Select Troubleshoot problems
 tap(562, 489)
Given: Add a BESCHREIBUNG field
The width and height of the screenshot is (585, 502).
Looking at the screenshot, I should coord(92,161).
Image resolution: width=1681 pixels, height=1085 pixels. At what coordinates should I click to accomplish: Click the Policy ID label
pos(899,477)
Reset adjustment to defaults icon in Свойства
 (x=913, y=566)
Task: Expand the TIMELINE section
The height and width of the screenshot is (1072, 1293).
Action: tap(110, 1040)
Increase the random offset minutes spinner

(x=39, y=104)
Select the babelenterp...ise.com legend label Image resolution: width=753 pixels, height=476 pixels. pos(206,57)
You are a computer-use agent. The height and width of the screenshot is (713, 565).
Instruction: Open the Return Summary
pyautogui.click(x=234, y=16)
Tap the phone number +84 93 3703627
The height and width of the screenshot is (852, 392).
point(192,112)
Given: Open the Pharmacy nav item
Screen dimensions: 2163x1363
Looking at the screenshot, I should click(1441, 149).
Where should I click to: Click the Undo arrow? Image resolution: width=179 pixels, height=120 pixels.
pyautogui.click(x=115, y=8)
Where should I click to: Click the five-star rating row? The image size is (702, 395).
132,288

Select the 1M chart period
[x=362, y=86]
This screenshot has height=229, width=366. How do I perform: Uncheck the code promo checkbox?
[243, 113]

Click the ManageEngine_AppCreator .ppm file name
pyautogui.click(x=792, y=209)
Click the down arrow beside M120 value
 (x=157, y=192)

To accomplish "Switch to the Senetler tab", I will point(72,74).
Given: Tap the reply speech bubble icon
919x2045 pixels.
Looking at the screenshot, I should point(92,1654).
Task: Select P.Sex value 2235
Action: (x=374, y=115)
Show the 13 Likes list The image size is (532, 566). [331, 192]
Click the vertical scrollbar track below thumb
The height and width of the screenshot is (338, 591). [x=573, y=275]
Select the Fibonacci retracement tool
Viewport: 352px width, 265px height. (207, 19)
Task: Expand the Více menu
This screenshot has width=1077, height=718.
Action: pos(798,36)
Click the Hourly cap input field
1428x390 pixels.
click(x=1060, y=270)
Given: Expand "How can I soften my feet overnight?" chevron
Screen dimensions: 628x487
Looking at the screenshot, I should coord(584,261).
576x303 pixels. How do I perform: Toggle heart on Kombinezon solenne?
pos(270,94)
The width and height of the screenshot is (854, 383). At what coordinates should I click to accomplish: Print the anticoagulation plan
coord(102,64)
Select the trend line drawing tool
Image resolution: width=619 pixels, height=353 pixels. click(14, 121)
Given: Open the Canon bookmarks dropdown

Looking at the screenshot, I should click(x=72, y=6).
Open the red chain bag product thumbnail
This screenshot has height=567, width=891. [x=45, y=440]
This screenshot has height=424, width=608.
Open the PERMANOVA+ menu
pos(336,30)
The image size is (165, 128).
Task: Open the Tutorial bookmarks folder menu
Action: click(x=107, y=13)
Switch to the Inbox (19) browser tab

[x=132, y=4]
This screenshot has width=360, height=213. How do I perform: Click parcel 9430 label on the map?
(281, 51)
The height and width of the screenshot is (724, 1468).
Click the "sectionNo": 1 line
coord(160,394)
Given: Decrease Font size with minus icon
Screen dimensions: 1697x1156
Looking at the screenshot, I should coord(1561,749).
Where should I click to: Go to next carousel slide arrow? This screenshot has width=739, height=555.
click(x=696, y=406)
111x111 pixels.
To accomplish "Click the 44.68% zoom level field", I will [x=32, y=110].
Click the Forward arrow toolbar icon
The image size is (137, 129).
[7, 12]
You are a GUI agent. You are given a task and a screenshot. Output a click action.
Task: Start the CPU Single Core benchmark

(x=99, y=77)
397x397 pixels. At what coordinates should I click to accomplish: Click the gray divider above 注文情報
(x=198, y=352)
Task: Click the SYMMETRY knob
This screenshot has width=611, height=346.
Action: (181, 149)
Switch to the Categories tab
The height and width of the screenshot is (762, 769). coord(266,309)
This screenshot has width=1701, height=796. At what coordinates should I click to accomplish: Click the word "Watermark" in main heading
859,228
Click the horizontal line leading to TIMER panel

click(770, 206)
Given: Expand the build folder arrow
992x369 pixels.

== == ==

Work item ->
All lines of the records above with the word "Expand" in them are to be copied.

Solution to the exercise ->
Task: Expand the TIMELINE section
Task: Expand the Více menu
Given: Expand "How can I soften my feet overnight?" chevron
Given: Expand the build folder arrow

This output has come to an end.